I remember him asking what was going on, and I’d refused to say it out loud. It was as if I felt he wouldn’t believe me if I hadn’t shown him the text. His phone was acting up, so I’d passed him mine.
His eyes widened. “What?” He darted for his own phone, then called Rowan. “Hey, Love? I think you– I think you and Vali are taking this too fast.” He spoke haltingly, quickly. I could actually feel the ice in his veins as if it were in my own. “There’s, ah– there’s been a lot I’ve been wanting to talk to you about the relationship and I think– I think you should just– take a second.” His left arm was crooked, raised above his head as he spoke, as if reaching for something. He finally settled on his wet, black hair.
Arkady had Rowan on speakerphone, so I could hear as well. “What… What do you mean?” I’ll never forget the tone of Rowan’s voice. It wasn’t only puzzled, but it was like they were trying to grasp the English language.
“I just– don’t think– this is a good idea.” He exhaled sharply. “We’ll talk when I get back.”

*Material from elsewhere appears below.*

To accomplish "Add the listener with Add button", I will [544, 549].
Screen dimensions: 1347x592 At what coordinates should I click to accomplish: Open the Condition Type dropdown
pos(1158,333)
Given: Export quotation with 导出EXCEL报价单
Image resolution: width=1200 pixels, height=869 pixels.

“I… I think maybe you’re… jealous…??” There was that tone again, as if Rowan was reading from a script in a language they didn’t quite understand.
Arkady looked stricken. Hell, we’d both cheered on their relationship with Vali on before all of this. “I’m not jealous, Rowan! I just think– I just think that this should wait. We’ll talk when I get home, okay?”
He hung up and looked at me desperately. I looked back at him, just as tensely. I’d found heaven on earth, a situation so seemingly catered to my far-off dreams so exactly that I’d often felt dizzy at considering the odds. But suddenly, it was blooming into an unlikely, perfect storm of a nightmare– a nightmare it seemed that I’d lived before.
Vali responded later in the day, being as mature as we’d come to expect in those days.

I remember after, we were too anxious to do much of anything. I was into the wine. I was remembering… a lot about my ex, stuff I felt like I’d forgotten. “Did I ever tell you,” I asked Arkady in the safety of my flat one night, “what exactly happened between myself and my ex?”